Page:Sue - Les misères des enfants trouvés II (1850).djvu/335

La bibliothèque libre.
Le texte de cette page a été corrigé et est conforme au fac-similé.

— Vous voyez bien, Messieurs, que j’ai des effets à attendre…

— C’est bien, Monsieur le comte, — dit un des deux hommes, — vos effets seront transportés dans le fiacre… Allons, avance, ajouta cet homme en me faisant signe de le suivre.

Nous traversâmes la foule ameutée, où j’entendis prononcer les mots de prison, de déguisement, de trahison.

Un fiacre attendait sur le quai ; le voyageur à lunettes y monta ; ses effets furent placés à côté de lui, et l’un des deux hommes, avant d’entrer dans la voiture, dit au cocher :

— En marche… et bon train.

Après avoir refermé la portière, et malgré la surprise où me jetait ce nouvel incident, je dis à un de ces personnages :

— C’est moi, Messieurs, qui ai apporté les effets.

— Allons donc… du bateau ici, — dit un des deux hommes, — belle course… Est-ce que ça se paye ?

— M. le comte n’a pas de monnaie, — ajouta l’autre homme d’un air sardonique, en jetant les yeux sur le voyageur, qui, la figure cachée dans ses mains, semblait anéanti.

— Mais, Messieurs… — m’écriai-je.

— Marche, cocher, — cria un de ces hommes par la portière.

Le cocher fouetta vigoureusement ses chevaux ; je fus obligé de me jeter de côté pour n’être pas écrasé sous les roues.

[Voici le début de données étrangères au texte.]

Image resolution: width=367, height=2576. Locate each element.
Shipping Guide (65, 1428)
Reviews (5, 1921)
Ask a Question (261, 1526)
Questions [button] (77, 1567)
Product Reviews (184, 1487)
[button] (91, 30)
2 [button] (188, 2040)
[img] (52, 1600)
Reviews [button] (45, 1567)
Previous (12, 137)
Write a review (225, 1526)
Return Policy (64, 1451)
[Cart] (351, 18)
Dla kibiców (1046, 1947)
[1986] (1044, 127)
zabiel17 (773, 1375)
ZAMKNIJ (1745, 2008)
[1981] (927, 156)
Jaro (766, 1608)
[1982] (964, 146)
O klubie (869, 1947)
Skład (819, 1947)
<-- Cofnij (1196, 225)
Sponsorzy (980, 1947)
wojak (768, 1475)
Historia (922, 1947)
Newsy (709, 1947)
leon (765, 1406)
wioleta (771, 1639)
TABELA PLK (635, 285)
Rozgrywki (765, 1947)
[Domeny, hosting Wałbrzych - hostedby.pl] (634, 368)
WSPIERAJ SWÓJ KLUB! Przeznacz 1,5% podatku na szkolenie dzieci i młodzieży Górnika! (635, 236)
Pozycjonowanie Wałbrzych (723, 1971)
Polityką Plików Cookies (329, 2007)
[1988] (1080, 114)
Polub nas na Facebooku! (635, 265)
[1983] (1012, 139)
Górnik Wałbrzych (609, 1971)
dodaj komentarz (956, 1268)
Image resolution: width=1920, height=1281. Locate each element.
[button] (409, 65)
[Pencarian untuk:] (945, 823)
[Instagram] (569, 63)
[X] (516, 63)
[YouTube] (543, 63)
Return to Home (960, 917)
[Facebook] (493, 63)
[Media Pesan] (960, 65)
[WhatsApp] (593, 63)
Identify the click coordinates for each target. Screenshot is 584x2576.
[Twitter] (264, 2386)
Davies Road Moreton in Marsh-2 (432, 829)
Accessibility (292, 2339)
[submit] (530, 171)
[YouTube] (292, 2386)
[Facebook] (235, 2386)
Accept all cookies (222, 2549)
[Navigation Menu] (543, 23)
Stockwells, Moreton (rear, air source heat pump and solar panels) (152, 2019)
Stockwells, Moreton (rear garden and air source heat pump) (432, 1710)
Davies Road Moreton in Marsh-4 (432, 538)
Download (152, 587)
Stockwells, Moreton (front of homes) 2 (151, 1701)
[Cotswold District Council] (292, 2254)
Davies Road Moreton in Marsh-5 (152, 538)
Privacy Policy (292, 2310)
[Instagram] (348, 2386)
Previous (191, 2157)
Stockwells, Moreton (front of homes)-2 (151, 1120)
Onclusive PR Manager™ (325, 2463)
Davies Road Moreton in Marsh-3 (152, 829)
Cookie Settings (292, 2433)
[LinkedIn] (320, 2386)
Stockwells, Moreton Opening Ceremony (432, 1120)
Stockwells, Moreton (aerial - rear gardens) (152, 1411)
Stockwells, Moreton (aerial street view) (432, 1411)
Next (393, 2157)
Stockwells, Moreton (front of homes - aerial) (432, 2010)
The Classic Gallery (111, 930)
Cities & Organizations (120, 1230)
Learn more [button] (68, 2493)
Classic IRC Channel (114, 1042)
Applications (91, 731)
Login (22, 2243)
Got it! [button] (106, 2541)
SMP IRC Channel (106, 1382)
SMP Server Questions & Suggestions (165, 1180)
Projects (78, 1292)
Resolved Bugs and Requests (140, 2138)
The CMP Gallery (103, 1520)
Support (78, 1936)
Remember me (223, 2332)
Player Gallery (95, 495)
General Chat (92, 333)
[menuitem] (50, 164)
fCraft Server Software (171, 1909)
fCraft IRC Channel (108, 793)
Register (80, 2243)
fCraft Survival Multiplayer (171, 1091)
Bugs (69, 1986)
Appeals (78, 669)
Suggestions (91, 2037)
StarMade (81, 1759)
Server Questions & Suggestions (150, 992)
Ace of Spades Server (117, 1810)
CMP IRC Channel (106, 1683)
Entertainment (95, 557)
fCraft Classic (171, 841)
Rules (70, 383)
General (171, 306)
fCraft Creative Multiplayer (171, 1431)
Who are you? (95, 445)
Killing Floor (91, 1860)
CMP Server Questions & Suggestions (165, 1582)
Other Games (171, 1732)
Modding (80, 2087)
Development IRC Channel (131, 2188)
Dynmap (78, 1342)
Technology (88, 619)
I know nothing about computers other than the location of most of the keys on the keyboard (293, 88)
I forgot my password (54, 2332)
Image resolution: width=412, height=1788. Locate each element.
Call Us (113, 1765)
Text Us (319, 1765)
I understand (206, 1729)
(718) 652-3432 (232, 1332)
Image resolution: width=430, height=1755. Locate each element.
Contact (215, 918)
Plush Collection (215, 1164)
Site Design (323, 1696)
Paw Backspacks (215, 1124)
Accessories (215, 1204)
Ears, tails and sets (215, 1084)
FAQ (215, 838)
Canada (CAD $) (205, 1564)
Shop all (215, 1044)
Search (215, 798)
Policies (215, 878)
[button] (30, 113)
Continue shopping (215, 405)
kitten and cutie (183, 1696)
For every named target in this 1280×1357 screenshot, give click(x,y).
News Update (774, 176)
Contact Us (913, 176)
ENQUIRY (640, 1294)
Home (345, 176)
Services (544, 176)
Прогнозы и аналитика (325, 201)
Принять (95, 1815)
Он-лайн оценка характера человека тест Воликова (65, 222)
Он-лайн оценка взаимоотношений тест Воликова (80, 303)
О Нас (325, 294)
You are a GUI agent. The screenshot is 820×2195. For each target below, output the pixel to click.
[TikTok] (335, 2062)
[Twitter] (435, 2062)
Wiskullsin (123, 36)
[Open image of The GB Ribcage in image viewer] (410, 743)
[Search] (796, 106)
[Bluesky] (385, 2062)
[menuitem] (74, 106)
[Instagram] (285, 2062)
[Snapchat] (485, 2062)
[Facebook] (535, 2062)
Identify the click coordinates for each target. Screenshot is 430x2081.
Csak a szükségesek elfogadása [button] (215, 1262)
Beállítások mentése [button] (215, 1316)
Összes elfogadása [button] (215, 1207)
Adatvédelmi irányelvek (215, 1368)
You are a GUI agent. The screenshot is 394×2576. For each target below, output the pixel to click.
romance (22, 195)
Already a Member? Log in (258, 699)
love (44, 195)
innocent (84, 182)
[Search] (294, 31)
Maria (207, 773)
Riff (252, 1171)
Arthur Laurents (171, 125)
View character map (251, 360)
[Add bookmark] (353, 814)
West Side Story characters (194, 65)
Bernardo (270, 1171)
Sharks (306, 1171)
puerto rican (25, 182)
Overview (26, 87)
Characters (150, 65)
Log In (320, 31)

Ce désappointement fut affreux pour moi !

Dans ma colère désespérée, je montrai le poing au fiacre qui s’éloignait, en m’écriant :

— Vous me volez mon pain… et je meurs de faim…

— Viens déjeuner… — me dit tout bas une voix à l’oreille.

Je me retournai brusquement.

C’était le cul-de-jatte…

— Je le regardais avec une surprise mêlée de terreur.